ACTION ITEM
Print exactly the line that contains "The height and", then every following line through the end of the material; include nothing else and no pictures.

DATA SHOWN
--- START ---

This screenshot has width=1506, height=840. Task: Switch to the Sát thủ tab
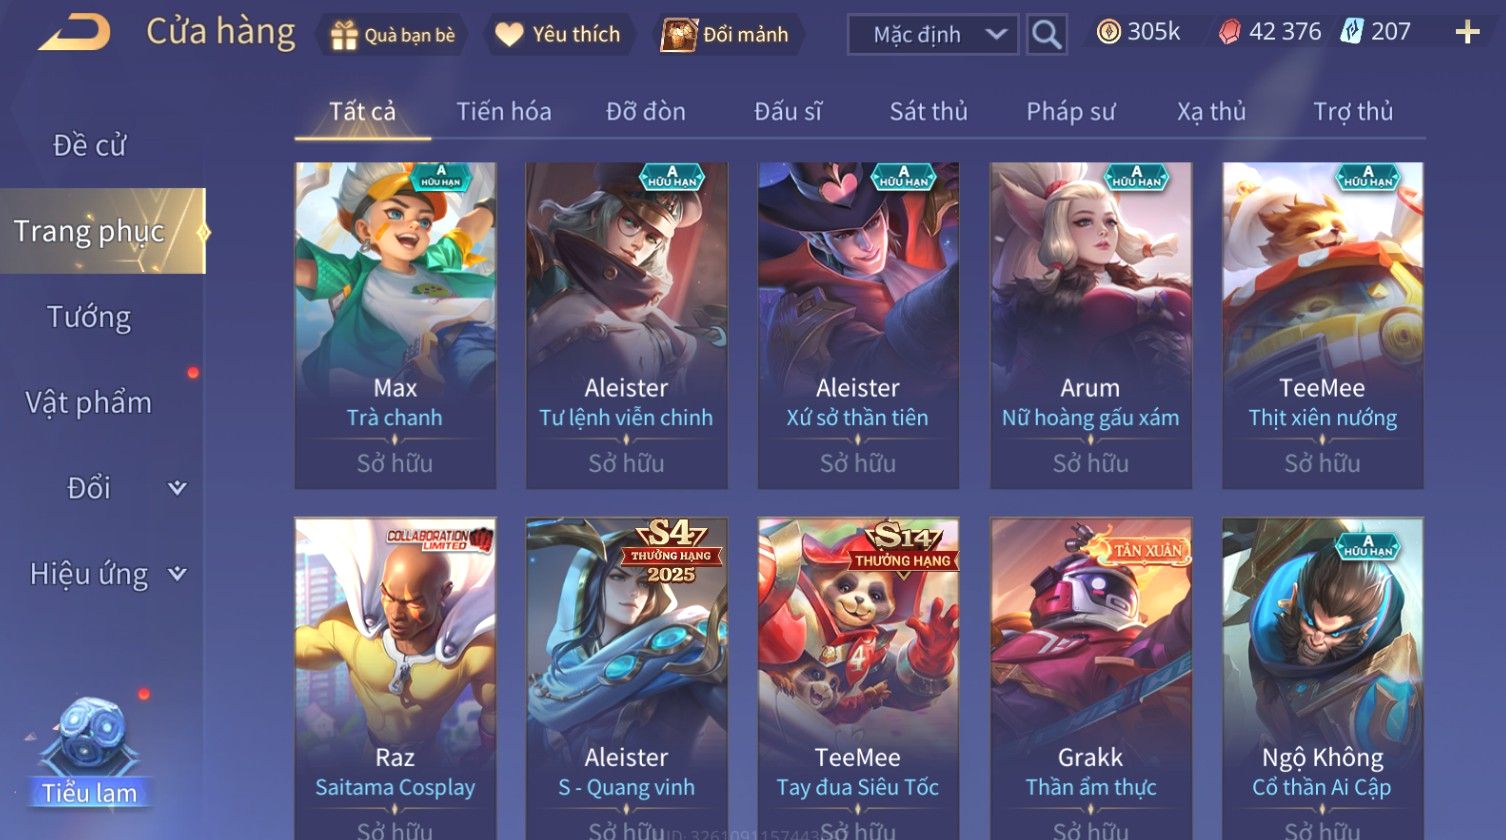[928, 111]
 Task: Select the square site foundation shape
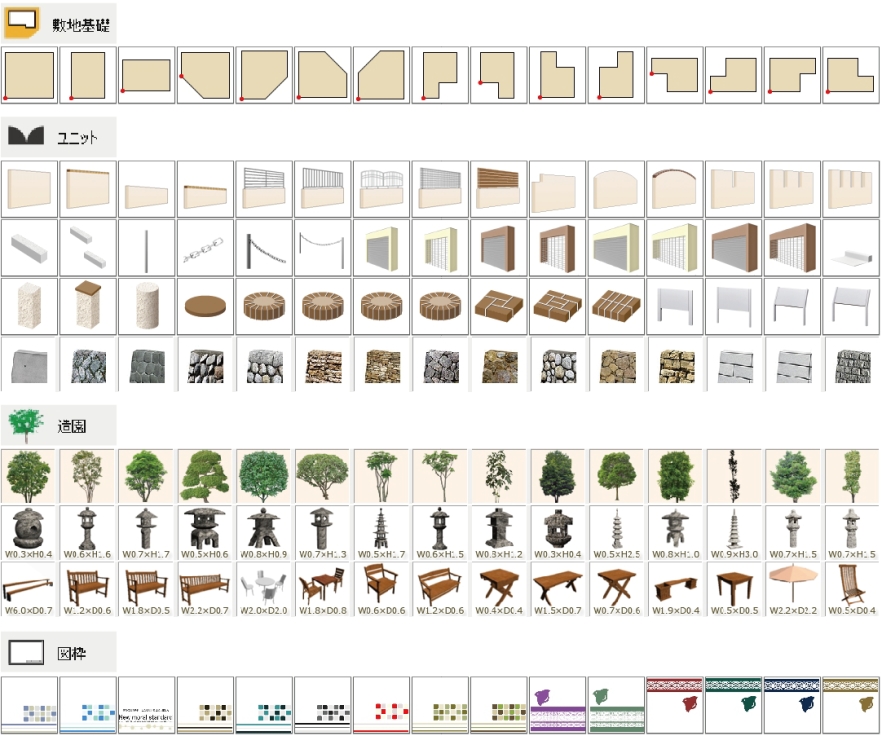click(29, 75)
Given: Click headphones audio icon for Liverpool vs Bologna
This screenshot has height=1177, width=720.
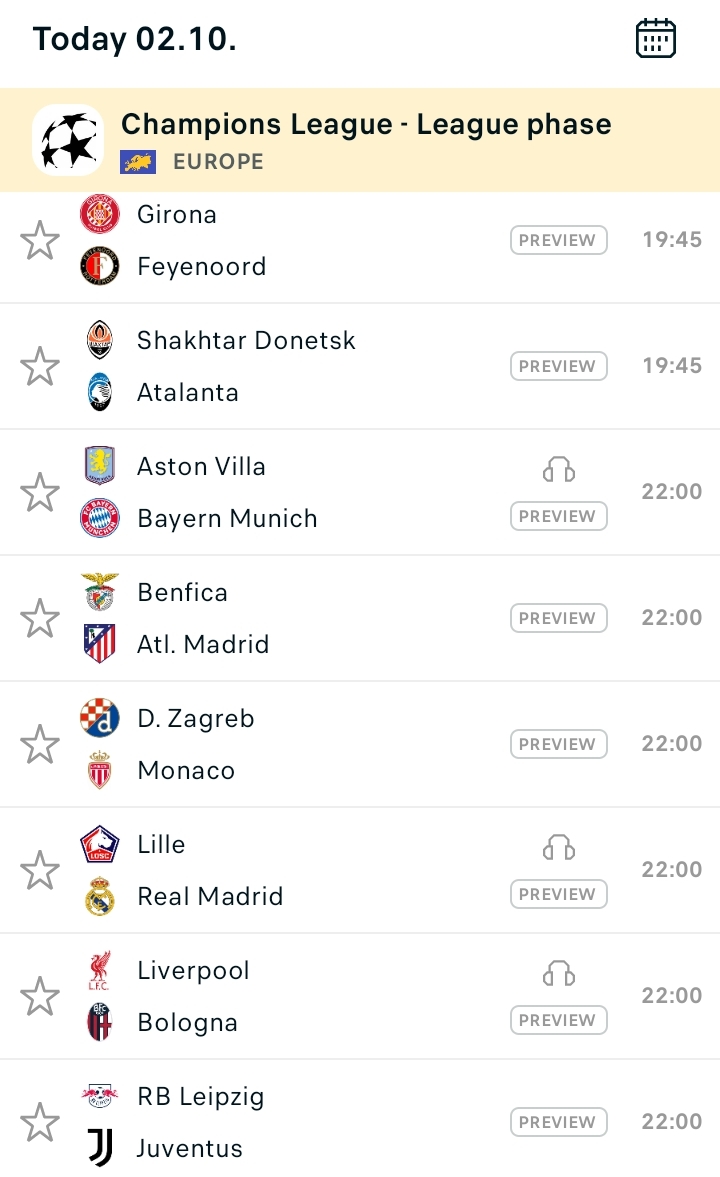Looking at the screenshot, I should coord(559,974).
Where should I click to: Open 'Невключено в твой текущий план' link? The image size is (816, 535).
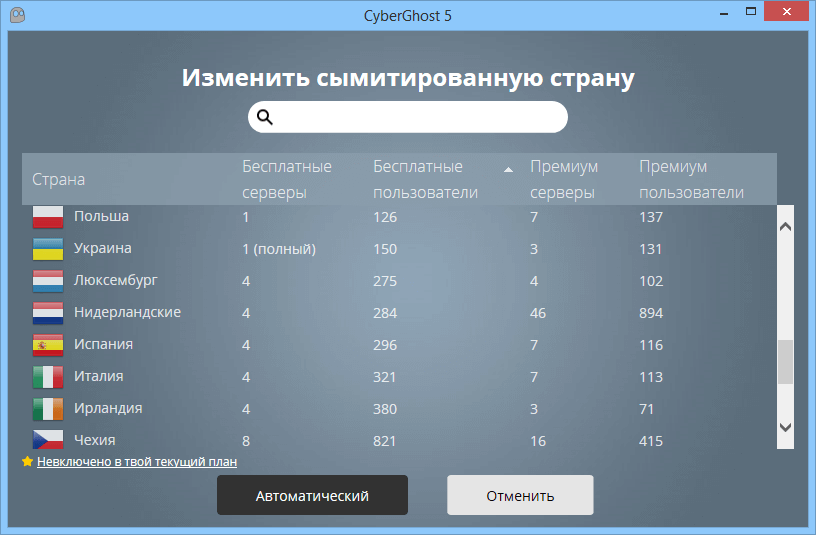coord(137,462)
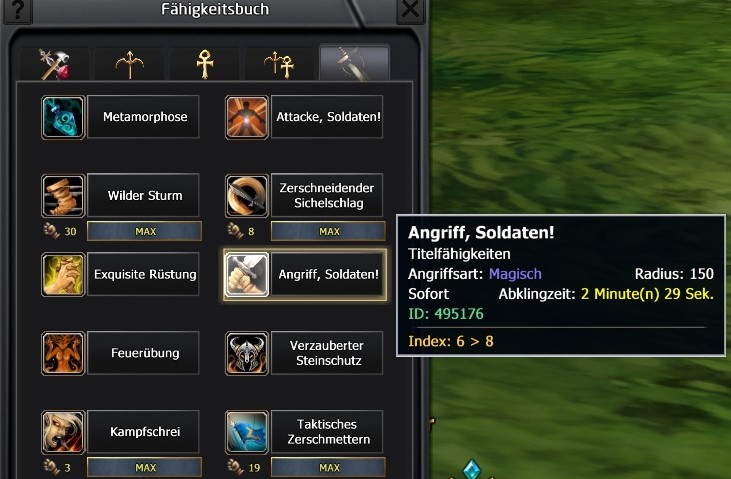Select the Taktisches Zerschmettern blue flag icon
The width and height of the screenshot is (731, 479).
pyautogui.click(x=247, y=432)
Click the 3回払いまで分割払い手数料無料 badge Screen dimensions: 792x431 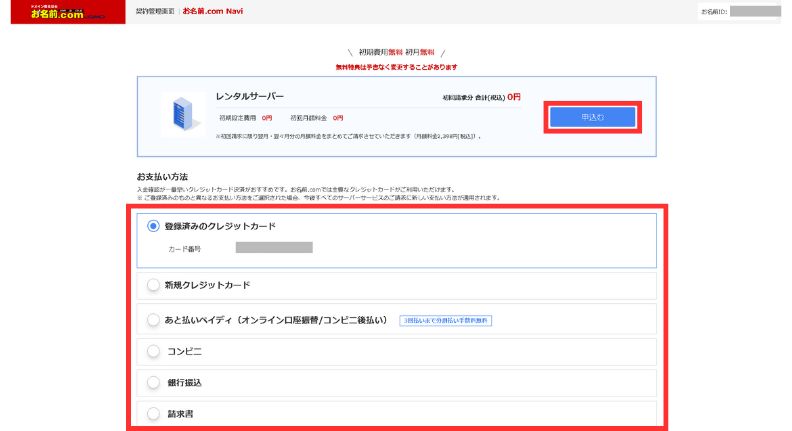pos(445,321)
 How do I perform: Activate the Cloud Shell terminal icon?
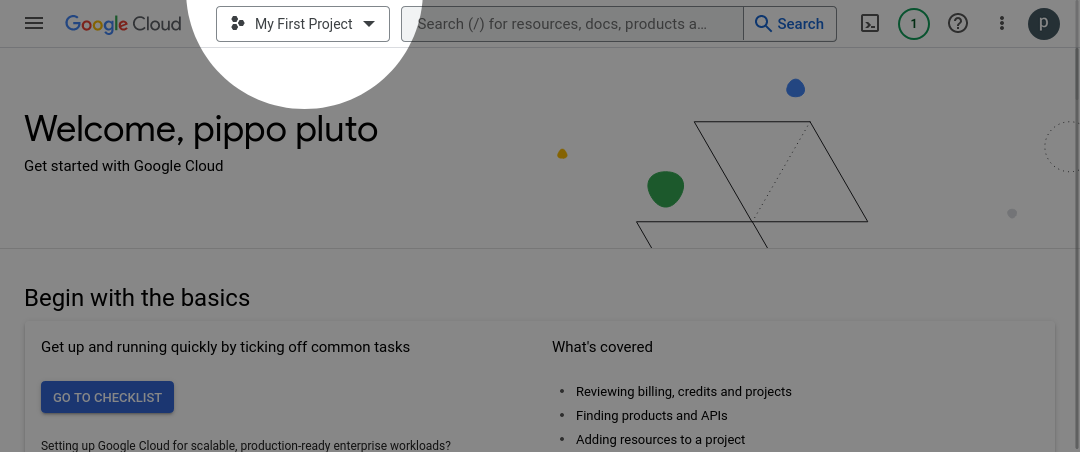(x=870, y=24)
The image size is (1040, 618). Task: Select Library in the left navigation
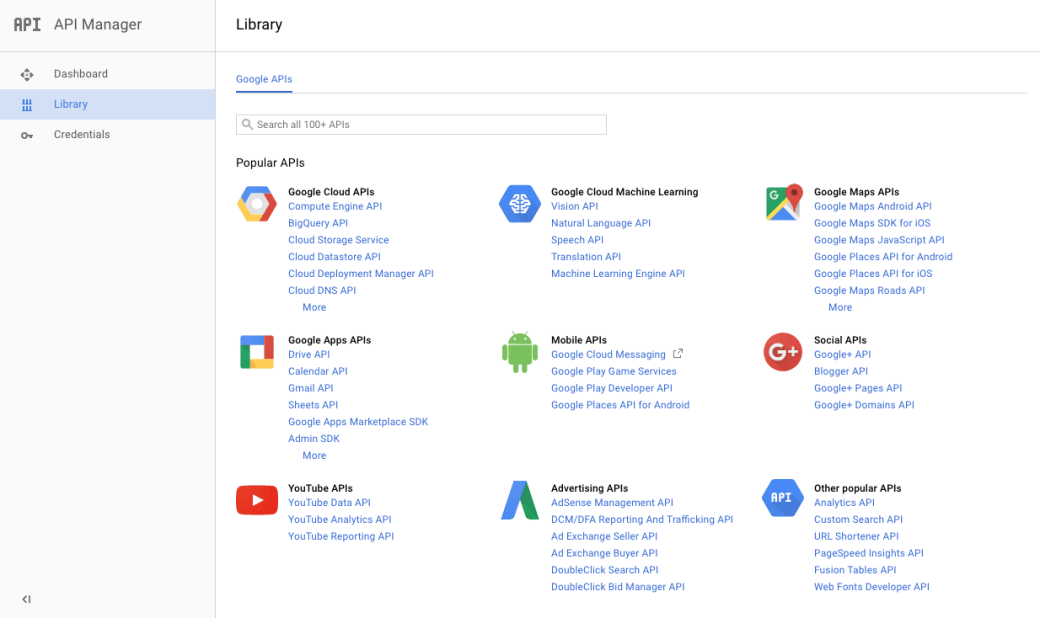point(70,103)
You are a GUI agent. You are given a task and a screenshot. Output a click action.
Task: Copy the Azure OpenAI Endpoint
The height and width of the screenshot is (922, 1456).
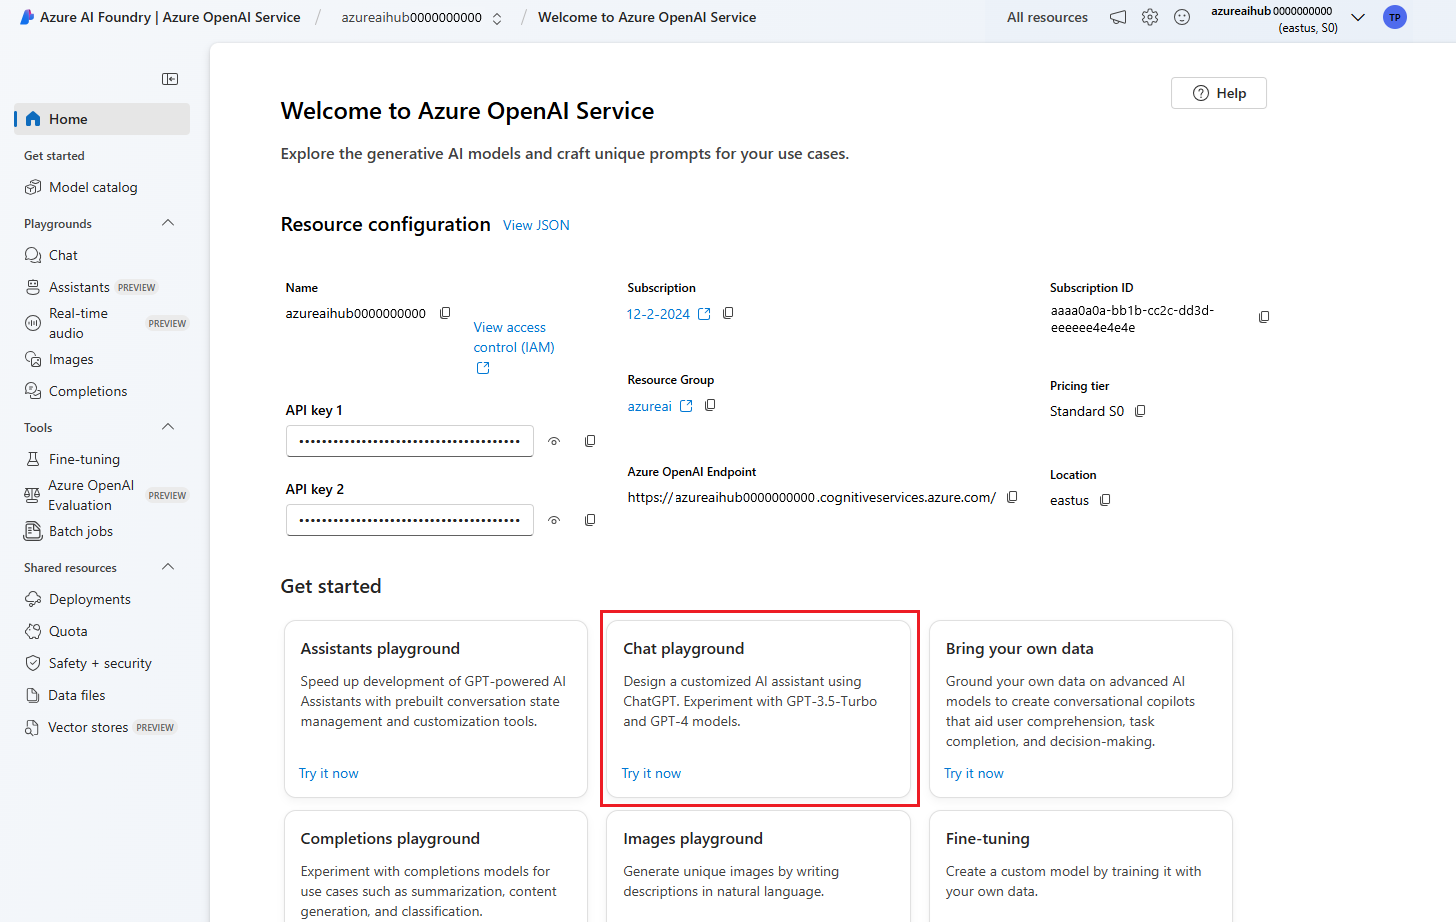click(x=1013, y=496)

--- END ---

EXERCISE RESPONSE
The height and width of the screenshot is (922, 1456).
click(x=1013, y=496)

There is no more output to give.